Lejos de mi familia, lo paso con una taza de chocolate caliente y unas galletas caseras, mientras la nieve golpea los ventanales. Debería festejar con ellos, pero en Año Nuevo nos reunimos todos.

Además, prefiero trabajar más ahora, así disfruto tranquila después, sin pacientes esperándome al volver.

Hace seis meses que vivo acá. Fui contratada por una empresa que buscaba especialistas en comportamiento animal. Estoy lejos —muy lejos— de casa, pero lo vi como una oportunidad: un cambio, un nuevo comienzo.

Ser veterinaria no es una elección… es una certeza. Desde que tengo memoria, amar y cuidar animales está en mi naturaleza.

—Doctora Rivas, llegó una nueva paciente —me avisa Anne, mi secretaria, mientras acaricio a un encantador husky de ojos azules. Es el paciente más tranquilo que he tenido hoy.

—Ya estoy terminando —respondo, sonriendo.

—Les diré que en media hora los atenderás.

—Gracias, Anne.

Terminó de vendarle la pata izquierda. Su dueño me contó que se cortó con una botella rota en el parque.

—Buen trabajo, chico —murmuró, acariciando su pelaje espeso. Su cola se agita de un lado a otro, y ese gesto simple me arranca una sonrisa.

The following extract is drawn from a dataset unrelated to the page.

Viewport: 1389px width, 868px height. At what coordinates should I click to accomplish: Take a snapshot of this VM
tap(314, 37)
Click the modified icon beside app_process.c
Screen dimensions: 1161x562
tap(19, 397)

Fin de mi turno. El reloj marca las 20:13 Recojo los guantes de látex y dejó las vendas en su lugar. El olor a desinfectante todavía flota en el aire, mezclado con un poco de pelo de perro y olor a café que Anne siempre toma aunque diga que lo odia.

—Podés irte, Anne. Yo cierro —le digo mientras reviso el horario de los turnos para el lunes.

—¿Segura? Todavía falta acomodar la zona de curaciones.

—Vete. Ya es tarde, y tenés familia que te espera.

Me sonríe, con ese gesto amable que tiene desde el primer día que la conocí. Desata su cabello rubio y se acomodo la ropa que lleva puesta.

—Gracias, doctora. Que tenga buena noche. Y… feliz Navidad.

—Igualmente, Anne.

La puerta se cierra detrás de ella y la clínica queda en silencio. A veces miro alrededor y todavía me cuesta creer que esta veterinaria sea mía. Pequeña, sí, pero llena de vida. Cada foto en la pared, cada caja de galletas para los animales, cada detalle lo elegí yo. Es mi refugio. El único lugar donde el silencio no me pesa, porque sé que en cualquier momento puede llenarse de ladridos, ronroneos… o de alguna historia nueva que salvar.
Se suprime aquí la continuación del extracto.